I’ll let you in on a secret. YouTube has everything. But it’s not just the kitten and puppy videos and weird stunts. YouTube has a vast array of educational content, with folks of all kinds sharing some amazing information. Much of the DIY knowledge I’ve picked up has come from watching others demonstrate techniques on YouTube.
But here’s the secret within the secret. I also used YouTube when working on my graduate degree, because there were often concepts explained with great clarity on YouTube that were opaque in textbooks. I often found that student projects intended to showcase their grasp of knowledge wound up helping me improve my grasp of the knowledge.
Along with Wikipedia, I truly consider YouTube to be one of the Wonders of the Modern World. If you want to learn almost anything and are OK with having to sift through junk for the gems, there’s great information here, and it’s all free.
As usual, when I create lists like this, I start with resources I’m familiar with and I’m proud to recommend. Then I broaden the list by asking folks I respect to make their recommendations. I also take into account those services that are considered leaders. For all these services, I look into what makes them tick, what makes them unique, strengths and weaknesses, and how they compare in style and offering content.
How to choose
Unlike most other products we look at in a single category, where you might buy one inkjet or laser printer and not need any more, courseware is subject to what you want to learn and how much time you have. I generally have somewhere between one and three learning subscriptions going at any given time — and I consume them whenever I have free time.

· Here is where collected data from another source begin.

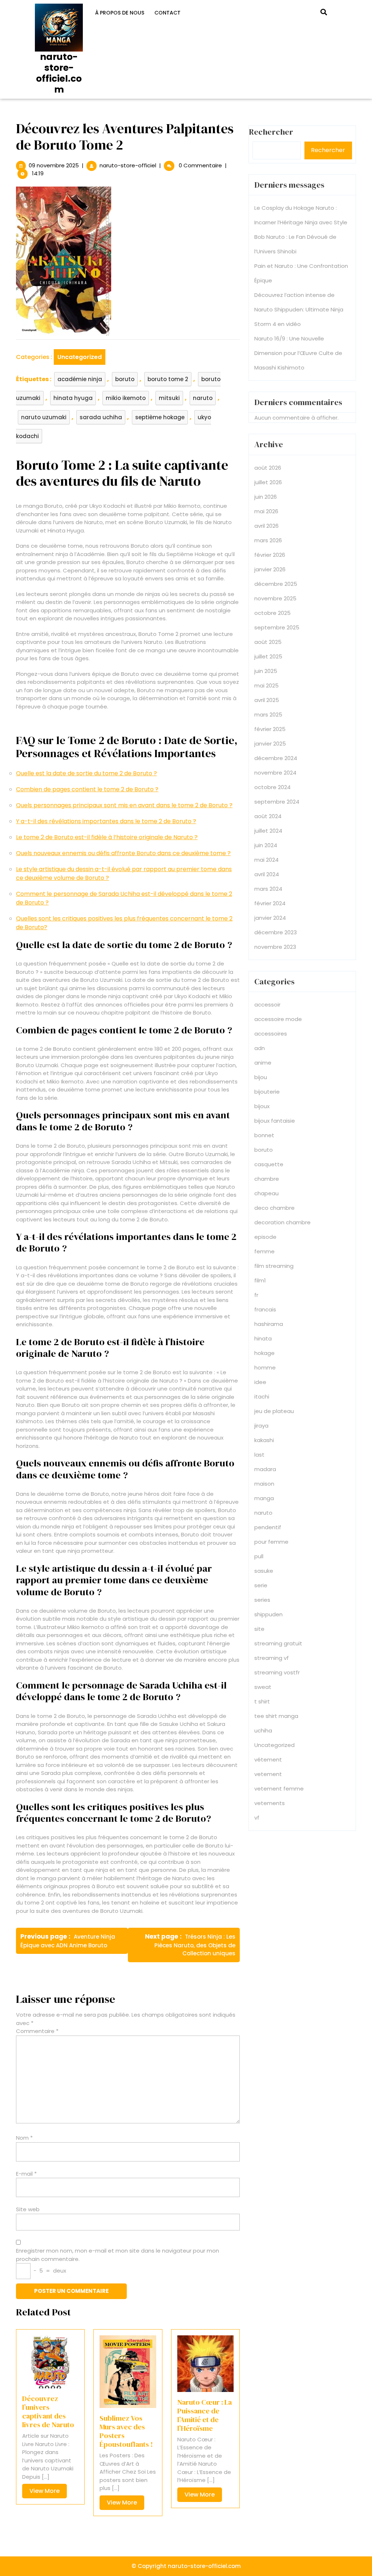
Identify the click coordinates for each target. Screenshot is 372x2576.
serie (260, 1585)
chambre (266, 1179)
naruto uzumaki (43, 417)
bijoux (262, 1106)
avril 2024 (266, 874)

That said, we presented courses that can help you meet a wide range of goals. If you want to pick up an online degree (an accredited degree — heed our cautions in the article), there are a few places you can turn. If you want certifications, there are some other good choices. If you don’t care about the credential, but need the knowledge, there are even more resources to look at — including a few that focus on specific areas like IT or academics.
Then, there are the free offerings. Khan Academy, TED, and YouTube offer a wealth of information, and they’re free. If you’re not sure (or can’t afford to) budget for a more premium paid service, there’s a vast amount you can learn just from those three.
The bottom line is that it’s both valuable and wonderful being a lifelong learner. These resources will open doors and open your mind. Enjoy.